* Assignment
Every line below that contains the word "Chrome" must be copied.

* Material supplied
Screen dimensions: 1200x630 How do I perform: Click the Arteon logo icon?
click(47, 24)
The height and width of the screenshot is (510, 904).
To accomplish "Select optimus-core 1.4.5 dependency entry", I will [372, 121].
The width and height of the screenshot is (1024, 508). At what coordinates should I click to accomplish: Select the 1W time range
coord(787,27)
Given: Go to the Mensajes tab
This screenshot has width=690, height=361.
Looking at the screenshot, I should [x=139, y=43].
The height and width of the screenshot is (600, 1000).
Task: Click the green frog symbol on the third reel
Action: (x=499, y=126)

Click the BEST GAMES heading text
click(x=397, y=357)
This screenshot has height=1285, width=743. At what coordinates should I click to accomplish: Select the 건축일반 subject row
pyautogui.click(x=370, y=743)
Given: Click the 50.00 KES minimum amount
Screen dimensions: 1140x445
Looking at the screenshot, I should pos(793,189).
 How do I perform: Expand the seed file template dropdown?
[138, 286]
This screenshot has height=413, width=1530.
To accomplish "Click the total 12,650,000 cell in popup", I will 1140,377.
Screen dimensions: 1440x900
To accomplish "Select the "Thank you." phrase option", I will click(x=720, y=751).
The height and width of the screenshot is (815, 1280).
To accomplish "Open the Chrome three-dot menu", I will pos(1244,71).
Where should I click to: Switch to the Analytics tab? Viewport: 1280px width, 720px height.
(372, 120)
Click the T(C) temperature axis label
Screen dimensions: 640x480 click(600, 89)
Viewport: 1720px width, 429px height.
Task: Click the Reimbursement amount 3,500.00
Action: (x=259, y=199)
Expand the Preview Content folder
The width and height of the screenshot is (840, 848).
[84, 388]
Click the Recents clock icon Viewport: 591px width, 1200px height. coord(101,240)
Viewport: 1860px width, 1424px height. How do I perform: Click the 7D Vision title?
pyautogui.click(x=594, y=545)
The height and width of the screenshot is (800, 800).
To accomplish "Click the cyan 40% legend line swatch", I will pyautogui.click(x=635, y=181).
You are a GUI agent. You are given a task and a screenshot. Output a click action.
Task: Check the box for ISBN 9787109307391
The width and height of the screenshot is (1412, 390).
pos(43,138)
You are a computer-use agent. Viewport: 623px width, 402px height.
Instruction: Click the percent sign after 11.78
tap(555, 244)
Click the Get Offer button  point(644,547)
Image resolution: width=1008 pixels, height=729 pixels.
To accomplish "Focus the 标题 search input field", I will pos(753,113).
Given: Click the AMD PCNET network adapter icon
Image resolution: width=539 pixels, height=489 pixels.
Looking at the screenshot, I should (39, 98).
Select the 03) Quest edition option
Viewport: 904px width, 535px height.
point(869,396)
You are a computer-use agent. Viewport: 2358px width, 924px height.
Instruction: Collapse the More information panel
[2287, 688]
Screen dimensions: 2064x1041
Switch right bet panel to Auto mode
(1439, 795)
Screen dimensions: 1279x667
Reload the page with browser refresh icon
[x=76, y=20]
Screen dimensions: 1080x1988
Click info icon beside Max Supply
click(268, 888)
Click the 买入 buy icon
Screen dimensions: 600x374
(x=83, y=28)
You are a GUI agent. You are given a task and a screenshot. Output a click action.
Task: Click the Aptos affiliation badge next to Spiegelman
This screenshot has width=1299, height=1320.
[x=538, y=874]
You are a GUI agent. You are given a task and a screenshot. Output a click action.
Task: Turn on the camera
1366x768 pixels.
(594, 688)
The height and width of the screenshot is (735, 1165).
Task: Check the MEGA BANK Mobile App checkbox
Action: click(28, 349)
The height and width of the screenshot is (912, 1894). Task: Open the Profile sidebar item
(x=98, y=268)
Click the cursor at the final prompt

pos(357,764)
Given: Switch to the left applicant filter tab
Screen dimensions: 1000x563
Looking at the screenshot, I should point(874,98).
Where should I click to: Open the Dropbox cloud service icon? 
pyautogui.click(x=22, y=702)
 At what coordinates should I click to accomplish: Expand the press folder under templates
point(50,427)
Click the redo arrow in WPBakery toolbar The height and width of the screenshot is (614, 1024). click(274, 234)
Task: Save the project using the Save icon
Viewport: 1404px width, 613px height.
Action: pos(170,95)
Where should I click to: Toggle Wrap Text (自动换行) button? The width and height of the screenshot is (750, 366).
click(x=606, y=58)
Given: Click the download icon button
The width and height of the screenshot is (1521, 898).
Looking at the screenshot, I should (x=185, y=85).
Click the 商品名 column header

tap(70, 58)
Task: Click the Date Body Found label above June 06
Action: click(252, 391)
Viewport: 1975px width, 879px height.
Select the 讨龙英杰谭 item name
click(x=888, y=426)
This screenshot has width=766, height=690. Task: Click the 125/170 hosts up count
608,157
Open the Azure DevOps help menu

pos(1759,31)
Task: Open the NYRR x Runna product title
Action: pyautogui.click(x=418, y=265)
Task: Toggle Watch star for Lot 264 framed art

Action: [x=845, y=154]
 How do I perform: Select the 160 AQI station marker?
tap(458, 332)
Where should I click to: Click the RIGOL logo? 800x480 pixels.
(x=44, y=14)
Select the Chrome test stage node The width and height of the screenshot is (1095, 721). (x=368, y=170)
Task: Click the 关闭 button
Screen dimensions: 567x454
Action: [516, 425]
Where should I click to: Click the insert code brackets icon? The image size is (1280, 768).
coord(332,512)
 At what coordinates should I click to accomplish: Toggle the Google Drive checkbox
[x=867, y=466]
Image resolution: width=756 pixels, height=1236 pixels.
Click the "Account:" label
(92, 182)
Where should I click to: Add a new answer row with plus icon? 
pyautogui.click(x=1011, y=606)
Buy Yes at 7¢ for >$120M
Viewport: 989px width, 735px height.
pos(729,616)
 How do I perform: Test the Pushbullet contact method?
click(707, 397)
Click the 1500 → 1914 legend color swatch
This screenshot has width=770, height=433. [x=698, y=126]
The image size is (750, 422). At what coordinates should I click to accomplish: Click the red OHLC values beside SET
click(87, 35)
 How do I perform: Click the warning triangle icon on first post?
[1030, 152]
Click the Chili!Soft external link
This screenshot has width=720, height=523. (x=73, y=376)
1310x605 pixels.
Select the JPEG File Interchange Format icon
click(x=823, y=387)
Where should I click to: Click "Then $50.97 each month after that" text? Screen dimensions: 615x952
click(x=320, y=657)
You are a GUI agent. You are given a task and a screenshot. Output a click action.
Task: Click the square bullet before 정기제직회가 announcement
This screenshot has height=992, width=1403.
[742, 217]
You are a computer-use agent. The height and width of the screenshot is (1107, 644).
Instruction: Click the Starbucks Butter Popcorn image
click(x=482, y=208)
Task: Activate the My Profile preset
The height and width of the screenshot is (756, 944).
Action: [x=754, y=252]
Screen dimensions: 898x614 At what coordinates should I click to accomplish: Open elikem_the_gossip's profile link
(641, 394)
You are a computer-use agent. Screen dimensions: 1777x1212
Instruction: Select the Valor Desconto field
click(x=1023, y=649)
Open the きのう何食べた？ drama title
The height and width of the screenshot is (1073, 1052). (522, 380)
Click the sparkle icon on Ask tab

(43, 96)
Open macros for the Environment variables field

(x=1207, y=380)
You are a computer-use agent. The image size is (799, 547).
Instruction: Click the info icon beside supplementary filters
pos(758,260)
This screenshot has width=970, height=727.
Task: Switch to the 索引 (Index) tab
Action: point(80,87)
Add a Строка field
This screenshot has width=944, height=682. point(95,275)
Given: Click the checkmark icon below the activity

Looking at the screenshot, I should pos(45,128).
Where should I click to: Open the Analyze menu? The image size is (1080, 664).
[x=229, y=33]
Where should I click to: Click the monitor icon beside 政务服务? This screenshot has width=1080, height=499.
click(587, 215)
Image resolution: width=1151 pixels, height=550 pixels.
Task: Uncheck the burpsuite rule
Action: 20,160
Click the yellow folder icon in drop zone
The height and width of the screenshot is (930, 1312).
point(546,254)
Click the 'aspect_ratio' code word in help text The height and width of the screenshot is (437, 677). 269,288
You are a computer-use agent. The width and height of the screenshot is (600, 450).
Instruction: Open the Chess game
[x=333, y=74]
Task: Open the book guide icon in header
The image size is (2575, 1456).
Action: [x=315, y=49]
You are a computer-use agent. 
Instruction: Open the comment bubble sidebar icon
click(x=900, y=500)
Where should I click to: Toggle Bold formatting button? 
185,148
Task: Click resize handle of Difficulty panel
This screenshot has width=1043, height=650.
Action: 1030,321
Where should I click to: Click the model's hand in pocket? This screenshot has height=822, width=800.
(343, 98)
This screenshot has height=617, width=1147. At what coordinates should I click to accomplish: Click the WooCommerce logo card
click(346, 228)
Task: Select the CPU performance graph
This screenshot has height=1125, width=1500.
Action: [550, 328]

* Solution to this task
To accomplish "Open the Chrome three-dot menu", I will pos(1244,71).
Select the Chrome test stage node The width and height of the screenshot is (1095, 721). (x=368, y=170)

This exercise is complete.